Au Luxembourg, la loi de Godwin veut que n’importe quelle discussion en-ligne, que ce soit sur le droit de vote des étrangers ou un résultat de football, s’achève sur une remise en question du tram. Comme si ce gouvernement et les générations futures étaient tous paralysés par le projet de construction du tram. Parce qu’il est sensible à ce qui se dit sur Internet, le gouvernement Bettel / Schneider / Braz a donc fait réaliser un de ces beaux graphiques illustrés qui accompagnaient la présentation du budget d’État 2015 à ce sujet. On y compare les 545 millions d’euros que coûtera la construction du tramway d’ici 2021 au milliard d’euros qui seront investis sur la même période dans le réseau routier et au 1,7 milliard qui seront investis dans le réseau ferroviaire. Avec tout le sérieux du monde, le gouvernement argumente même en défaveur du projet farfelu de quelques personnes privées de faire construire un funiculaire reliant le Kirchberg à la vieille ville. Si le ministère du Développement durable et des Infrastructures (MDDI) propose seize mesures d’économies à hauteur de 86 millions d’euros d’ici 2018 pour le « paquet d’avenir » du gouvernement, il y a aussi trouvé un coupable idéal à mettre au pilori en public : ce sont les architectes. Le plafonnement de leurs honoraires, mis en avant par Xavier Bettel à la Chambre et à la télévision, permettrait des économies de 2,4 millions d’euros sur quatre ans.
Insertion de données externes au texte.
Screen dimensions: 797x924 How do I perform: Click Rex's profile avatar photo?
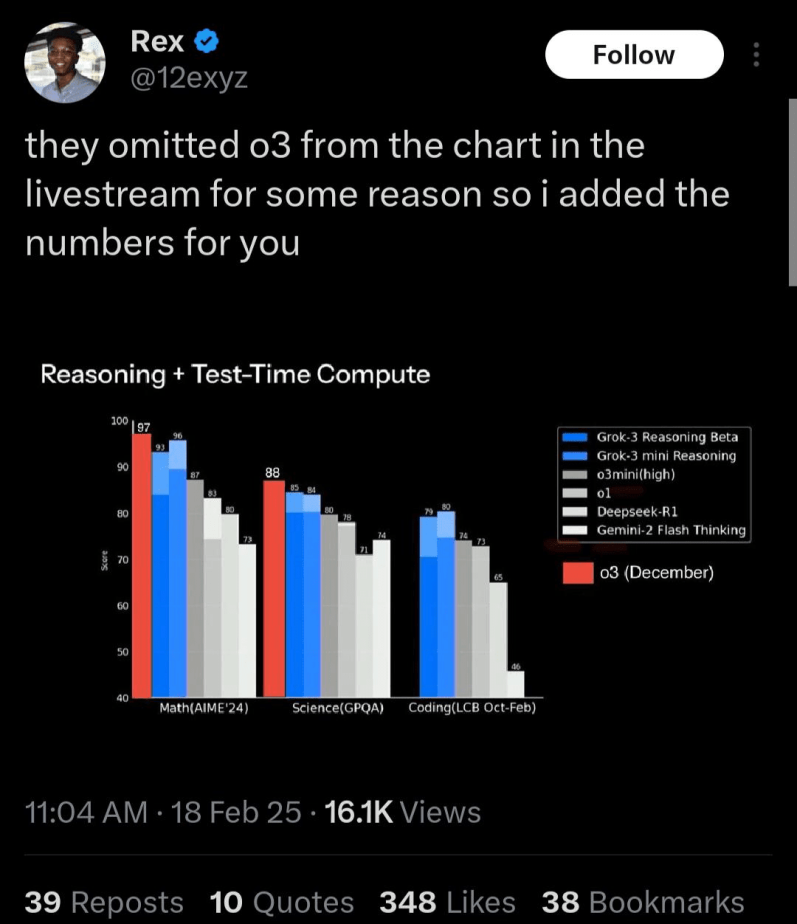click(64, 62)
En fait, le gros des économies, ce gouvernement les réalise en n’attaquant plus de nouvelles constructions. Dans le budget pluriannuel, on voit bien que la plupart des gros chantiers en cours, hérités et planifiés par les précédents gouvernements, s’achèvent d’ici 2018, que ce soient des infrastructures routières, ferroviaires, militaires (rénovation des casernes du Häerebierg) ou même scolaires : le Premier ministre ne put faire aucune annonce d’un grand projet d’avenir, le projet de budget pluriannuel n’affiche rien que du connu – les Archives nationales ne sont prévues qu’au stade d’études, on n’en retrouve aucun budget prévisionnel dans les chiffres.
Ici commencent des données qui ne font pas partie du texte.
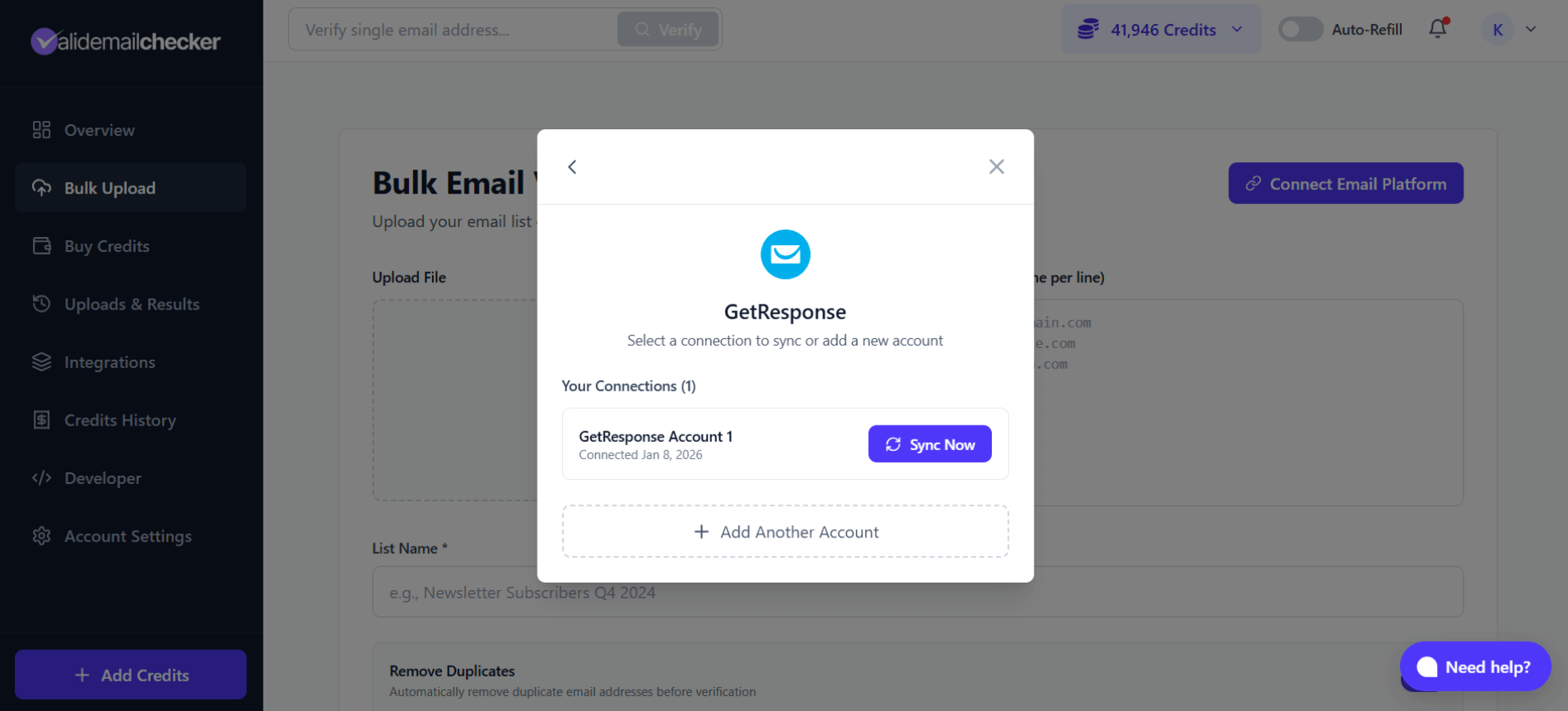Toggle the Auto-Refill switch
Screen dimensions: 1568x711
click(1300, 29)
Alors certes, il y a les lycées, presque un demi milliard d’euros seront investis dans de nouveaux bâtiments, comme le lycée de Clervaux ou le lycée agricole de Gilsdorf (le lycée de Differdange n’étant inscrit que pour une phase d’élaboration), et certes aussi, le gouvernement promet d’investir 21 millions d’euros dans le nouveau stade national de football ou 55 millions dans une station d’épuration à Grevenmacher – mais est-ce que ça fait vraiment rêver ? « Nous n’avons pas besoin de palais, mais de bâtiments fonctionnels qui sont bien pensés et planifiés afin qu’ils ne coûtent pas plus chers que le coût initialement annoncé, » martela le ministre des Finances Pierre Gramegna (DP) mercredi à la Chambre des députés. Et que de la sorte, le gouvernement peut économiser quelque 17 millions d’euros par an. Le Fonds pour les monuments historiques, quant à lui, se voit amputer d’un million d’euros par an, « suite à une redéfinition de ses projets prioritaires ». Il était aussi une aide aux PME de l’artisanat.
La priorité des priorités semble être le logement : d’ici 2018, le gouvernement investira 275 millions d’euros dans le plan pluriannuel pour la construction d’ensembles subventionnés, plus 600 millions dans de nouveaux logements, promit Pierre Gramegna (voir page 4), sans préciser qui serait à même de les construire aussi vite.